Try it >>
All records are to be printed again exactly as they appear.

Data in this exercise >>
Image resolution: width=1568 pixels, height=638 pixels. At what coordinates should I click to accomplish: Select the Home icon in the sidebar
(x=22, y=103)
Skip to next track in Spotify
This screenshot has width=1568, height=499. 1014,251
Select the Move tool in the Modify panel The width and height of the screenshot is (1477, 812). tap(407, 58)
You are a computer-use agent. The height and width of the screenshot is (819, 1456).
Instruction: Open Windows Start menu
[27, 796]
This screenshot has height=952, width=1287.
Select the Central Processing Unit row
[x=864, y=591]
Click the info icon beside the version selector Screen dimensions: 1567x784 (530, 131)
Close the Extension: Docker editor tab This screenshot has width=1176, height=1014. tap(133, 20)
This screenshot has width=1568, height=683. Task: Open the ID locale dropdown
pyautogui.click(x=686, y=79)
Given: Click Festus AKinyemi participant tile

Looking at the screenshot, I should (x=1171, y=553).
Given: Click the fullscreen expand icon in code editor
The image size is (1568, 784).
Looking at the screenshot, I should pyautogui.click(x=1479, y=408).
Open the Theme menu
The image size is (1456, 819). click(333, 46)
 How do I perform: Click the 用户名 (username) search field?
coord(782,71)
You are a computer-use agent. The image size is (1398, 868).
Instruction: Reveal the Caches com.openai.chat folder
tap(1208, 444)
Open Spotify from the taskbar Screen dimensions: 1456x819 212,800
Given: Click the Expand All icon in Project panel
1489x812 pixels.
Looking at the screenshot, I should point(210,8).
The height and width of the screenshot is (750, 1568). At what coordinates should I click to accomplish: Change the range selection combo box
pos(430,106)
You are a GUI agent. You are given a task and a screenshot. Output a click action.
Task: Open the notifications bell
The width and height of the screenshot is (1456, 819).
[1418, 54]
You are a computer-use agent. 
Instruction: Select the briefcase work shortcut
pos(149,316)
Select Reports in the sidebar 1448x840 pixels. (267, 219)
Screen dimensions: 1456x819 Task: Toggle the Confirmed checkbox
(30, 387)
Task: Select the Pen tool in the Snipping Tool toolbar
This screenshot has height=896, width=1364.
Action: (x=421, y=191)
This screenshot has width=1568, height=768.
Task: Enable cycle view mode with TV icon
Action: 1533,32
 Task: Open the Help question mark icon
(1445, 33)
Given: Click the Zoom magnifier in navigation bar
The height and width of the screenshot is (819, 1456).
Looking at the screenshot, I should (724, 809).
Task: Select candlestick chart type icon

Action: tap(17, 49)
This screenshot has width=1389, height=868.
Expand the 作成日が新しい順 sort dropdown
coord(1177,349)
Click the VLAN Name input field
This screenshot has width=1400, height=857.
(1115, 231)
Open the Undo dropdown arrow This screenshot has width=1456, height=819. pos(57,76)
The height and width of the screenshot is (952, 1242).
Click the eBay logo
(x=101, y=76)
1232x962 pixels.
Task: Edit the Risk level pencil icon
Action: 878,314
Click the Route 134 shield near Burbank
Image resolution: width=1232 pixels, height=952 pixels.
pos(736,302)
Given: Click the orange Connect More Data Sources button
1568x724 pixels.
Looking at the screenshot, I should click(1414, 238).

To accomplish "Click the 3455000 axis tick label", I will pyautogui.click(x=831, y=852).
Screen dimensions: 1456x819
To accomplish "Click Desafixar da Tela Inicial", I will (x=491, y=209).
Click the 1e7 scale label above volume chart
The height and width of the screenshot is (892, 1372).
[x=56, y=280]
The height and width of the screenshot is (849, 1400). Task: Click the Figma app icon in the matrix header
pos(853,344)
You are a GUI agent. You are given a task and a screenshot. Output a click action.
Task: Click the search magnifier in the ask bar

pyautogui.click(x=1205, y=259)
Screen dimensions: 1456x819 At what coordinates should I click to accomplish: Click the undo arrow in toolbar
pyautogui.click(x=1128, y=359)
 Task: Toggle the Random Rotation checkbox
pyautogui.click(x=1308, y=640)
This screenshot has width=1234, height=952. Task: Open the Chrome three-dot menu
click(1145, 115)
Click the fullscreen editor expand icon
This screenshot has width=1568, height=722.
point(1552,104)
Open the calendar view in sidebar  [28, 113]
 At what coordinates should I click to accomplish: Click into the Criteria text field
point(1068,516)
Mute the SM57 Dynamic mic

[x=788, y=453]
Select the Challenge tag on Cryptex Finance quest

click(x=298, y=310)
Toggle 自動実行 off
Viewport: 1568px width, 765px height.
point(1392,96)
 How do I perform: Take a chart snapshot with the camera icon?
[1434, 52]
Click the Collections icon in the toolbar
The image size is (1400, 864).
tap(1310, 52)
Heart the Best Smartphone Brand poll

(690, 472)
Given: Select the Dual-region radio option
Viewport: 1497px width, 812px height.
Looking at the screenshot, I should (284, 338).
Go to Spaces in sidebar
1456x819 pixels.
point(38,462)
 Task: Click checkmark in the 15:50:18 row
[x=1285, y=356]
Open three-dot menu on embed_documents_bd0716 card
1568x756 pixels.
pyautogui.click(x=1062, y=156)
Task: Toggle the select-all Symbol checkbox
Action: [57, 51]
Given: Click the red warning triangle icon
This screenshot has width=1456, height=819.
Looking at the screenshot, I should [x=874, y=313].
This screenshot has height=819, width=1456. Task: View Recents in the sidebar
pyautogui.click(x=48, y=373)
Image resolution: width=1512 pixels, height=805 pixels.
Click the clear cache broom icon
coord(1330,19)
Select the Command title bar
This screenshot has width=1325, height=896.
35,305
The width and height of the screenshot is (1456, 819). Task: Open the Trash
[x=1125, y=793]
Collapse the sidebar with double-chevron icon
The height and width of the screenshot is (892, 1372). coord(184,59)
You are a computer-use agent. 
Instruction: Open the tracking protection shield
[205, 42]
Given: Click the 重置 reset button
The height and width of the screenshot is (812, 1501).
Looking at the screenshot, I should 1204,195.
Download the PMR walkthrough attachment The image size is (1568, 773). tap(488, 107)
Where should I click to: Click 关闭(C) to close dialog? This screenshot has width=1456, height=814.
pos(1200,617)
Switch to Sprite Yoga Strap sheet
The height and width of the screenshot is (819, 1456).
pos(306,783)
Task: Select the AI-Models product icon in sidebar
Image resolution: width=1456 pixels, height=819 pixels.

Response to the exercise >>
Image resolution: width=1568 pixels, height=638 pixels. At what coordinates should I click to accomplish: Select the Home icon in the sidebar
(x=22, y=103)
Skip to next track in Spotify
This screenshot has width=1568, height=499. 1014,251
Select the Move tool in the Modify panel The width and height of the screenshot is (1477, 812). tap(407, 58)
You are a computer-use agent. The height and width of the screenshot is (819, 1456).
Instruction: Open Windows Start menu
[27, 796]
This screenshot has height=952, width=1287.
Select the Central Processing Unit row
[x=864, y=591]
Click the info icon beside the version selector Screen dimensions: 1567x784 (530, 131)
Close the Extension: Docker editor tab This screenshot has width=1176, height=1014. tap(133, 20)
This screenshot has width=1568, height=683. Task: Open the ID locale dropdown
pyautogui.click(x=686, y=79)
Given: Click Festus AKinyemi participant tile

Looking at the screenshot, I should (x=1171, y=553).
Given: Click the fullscreen expand icon in code editor
The image size is (1568, 784).
Looking at the screenshot, I should pyautogui.click(x=1479, y=408).
Open the Theme menu
The image size is (1456, 819). click(333, 46)
 How do I perform: Click the 用户名 (username) search field?
coord(782,71)
You are a computer-use agent. The image size is (1398, 868).
Instruction: Reveal the Caches com.openai.chat folder
tap(1208, 444)
Open Spotify from the taskbar Screen dimensions: 1456x819 212,800
Given: Click the Expand All icon in Project panel
1489x812 pixels.
Looking at the screenshot, I should point(210,8).
The height and width of the screenshot is (750, 1568). At what coordinates should I click to accomplish: Change the range selection combo box
pos(430,106)
You are a GUI agent. You are given a task and a screenshot. Output a click action.
Task: Open the notifications bell
The width and height of the screenshot is (1456, 819).
[1418, 54]
You are a computer-use agent. 
Instruction: Select the briefcase work shortcut
pos(149,316)
Select Reports in the sidebar 1448x840 pixels. (267, 219)
Screen dimensions: 1456x819 Task: Toggle the Confirmed checkbox
(30, 387)
Task: Select the Pen tool in the Snipping Tool toolbar
This screenshot has height=896, width=1364.
Action: (x=421, y=191)
This screenshot has width=1568, height=768.
Task: Enable cycle view mode with TV icon
Action: 1533,32
 Task: Open the Help question mark icon
(1445, 33)
Given: Click the Zoom magnifier in navigation bar
The height and width of the screenshot is (819, 1456).
Looking at the screenshot, I should (724, 809).
Task: Select candlestick chart type icon

Action: tap(17, 49)
This screenshot has width=1389, height=868.
Expand the 作成日が新しい順 sort dropdown
coord(1177,349)
Click the VLAN Name input field
This screenshot has width=1400, height=857.
(1115, 231)
Open the Undo dropdown arrow This screenshot has width=1456, height=819. pos(57,76)
The height and width of the screenshot is (952, 1242).
Click the eBay logo
(x=101, y=76)
1232x962 pixels.
Task: Edit the Risk level pencil icon
Action: 878,314
Click the Route 134 shield near Burbank
Image resolution: width=1232 pixels, height=952 pixels.
pos(736,302)
Given: Click the orange Connect More Data Sources button
1568x724 pixels.
Looking at the screenshot, I should click(1414, 238).

To accomplish "Click the 3455000 axis tick label", I will pyautogui.click(x=831, y=852).
Screen dimensions: 1456x819
To accomplish "Click Desafixar da Tela Inicial", I will (x=491, y=209).
Click the 1e7 scale label above volume chart
The height and width of the screenshot is (892, 1372).
[x=56, y=280]
The height and width of the screenshot is (849, 1400). Task: Click the Figma app icon in the matrix header
pos(853,344)
You are a GUI agent. You are given a task and a screenshot. Output a click action.
Task: Click the search magnifier in the ask bar

pyautogui.click(x=1205, y=259)
Screen dimensions: 1456x819 At what coordinates should I click to accomplish: Click the undo arrow in toolbar
pyautogui.click(x=1128, y=359)
 Task: Toggle the Random Rotation checkbox
pyautogui.click(x=1308, y=640)
This screenshot has width=1234, height=952. Task: Open the Chrome three-dot menu
click(1145, 115)
Click the fullscreen editor expand icon
This screenshot has width=1568, height=722.
point(1552,104)
Open the calendar view in sidebar  [28, 113]
 At what coordinates should I click to accomplish: Click into the Criteria text field
point(1068,516)
Mute the SM57 Dynamic mic

[x=788, y=453]
Select the Challenge tag on Cryptex Finance quest

click(x=298, y=310)
Toggle 自動実行 off
Viewport: 1568px width, 765px height.
point(1392,96)
 How do I perform: Take a chart snapshot with the camera icon?
[1434, 52]
Click the Collections icon in the toolbar
The image size is (1400, 864).
tap(1310, 52)
Heart the Best Smartphone Brand poll

(690, 472)
Given: Select the Dual-region radio option
Viewport: 1497px width, 812px height.
Looking at the screenshot, I should (284, 338).
Go to Spaces in sidebar
1456x819 pixels.
point(38,462)
 Task: Click checkmark in the 15:50:18 row
[x=1285, y=356]
Open three-dot menu on embed_documents_bd0716 card
1568x756 pixels.
pyautogui.click(x=1062, y=156)
Task: Toggle the select-all Symbol checkbox
Action: [57, 51]
Given: Click the red warning triangle icon
This screenshot has width=1456, height=819.
Looking at the screenshot, I should [x=874, y=313].
This screenshot has height=819, width=1456. Task: View Recents in the sidebar
pyautogui.click(x=48, y=373)
Image resolution: width=1512 pixels, height=805 pixels.
Click the clear cache broom icon
coord(1330,19)
Select the Command title bar
This screenshot has width=1325, height=896.
35,305
The width and height of the screenshot is (1456, 819). Task: Open the Trash
[x=1125, y=793]
Collapse the sidebar with double-chevron icon
The height and width of the screenshot is (892, 1372). coord(184,59)
You are a computer-use agent. 
Instruction: Open the tracking protection shield
[205, 42]
Given: Click the 重置 reset button
The height and width of the screenshot is (812, 1501).
Looking at the screenshot, I should 1204,195.
Download the PMR walkthrough attachment The image size is (1568, 773). tap(488, 107)
Where should I click to: Click 关闭(C) to close dialog? This screenshot has width=1456, height=814.
pos(1200,617)
Switch to Sprite Yoga Strap sheet
The height and width of the screenshot is (819, 1456).
pos(306,783)
Task: Select the AI-Models product icon in sidebar
Image resolution: width=1456 pixels, height=819 pixels.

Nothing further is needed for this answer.